▶ _WRITTEN TASK 1_
Reproduce word for word the part of the passage on slavery and the Civil War from "The Confederacy's president, Jefferson" to "of the Confederacy.".
▶ _WRITTEN TASK 2_
In the passage on slavery and the Civil War, how many slaves did the 1860 census count in Georgia?

▶ _TEXT SEGMENT_
────────

The Confederacy's president, Jefferson Davis, defended slavery in a speech in Montgomery, Alabama, on April 29, 1861, arguing that Southern slavery “elevated [African slaves] from brutal savages into docile, intelligent, and civilized agricultural laborers.” He justified the Southern States' decision to secede from the Union as being necessary to insure the continuation of “the labor of African slaves... under the supervision of a superior race” which was “indispensable” to the “wants of civilized man.” Confederate Vice President Alexander Stephens said that slavery was the "cornerstone" of the Confederacy.

The 1860 census counted 462,198 slaves in Georgia, 44 percent of the total population of 1,057,286. There were almost four million slaves in the Confederacy at the onset of the Civil War. The result of the South losing the war was immediate freedom for those millions of human beings. Abraham Lincoln issued the Emancipation Proclamation on September 22, 1862, which freed slaves in any States still in open rebellion on January 1, 1863. That proclamation, by its very terms, actually freed no slaves (because it only applied to States over which the Union had no power), but it did, for the first time in the nation's history, give African slaves cause for hope that freedom was at hand. And on January 13, 1865, Congress enacted the Thirteenth Amendment to the Constitution and sent it to the States for ratification. That amendment prohibited slavery in the United States and any place under their jurisdiction, and it became part of the United States Constitution after ratification on December 6, 1865.

The Southern States' war to preserve slavery caused the greatest slaughter of American troops (Southern and Northern combined) in history- an estimated 624,000 dead. The next highest totals were from World War II, 405,399 deaths, and World War I, 116,516.

The fact that Lee may or may not have personally owned slaves is irrelevant, because he led the army of those who fought to preserve the institution of slavery as lawful in the United States. Those are the facts, and that is the legacy of the Civil War.

────────

▶ _DATASET CONTENT_
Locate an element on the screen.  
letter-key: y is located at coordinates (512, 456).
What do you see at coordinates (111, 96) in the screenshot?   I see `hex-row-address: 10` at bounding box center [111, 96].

────────

▶ _PROBLEM SOLUTION 1_
The Confederacy's president, Jefferson Davis, defended slavery in a speech in Montgomery, Alabama, on April 29, 1861, arguing that Southern slavery “elevated [African slaves] from brutal savages into docile, intelligent, and civilized agricultural laborers.” He justified the Southern States' decision to secede from the Union as being necessary to insure the continuation of “the labor of African slaves... under the supervision of a superior race” which was “indispensable” to the “wants of civilized man.” Confederate Vice President Alexander Stephens said that slavery was the "cornerstone" of the Confederacy.

▶ _PROBLEM SOLUTION 2_
462,198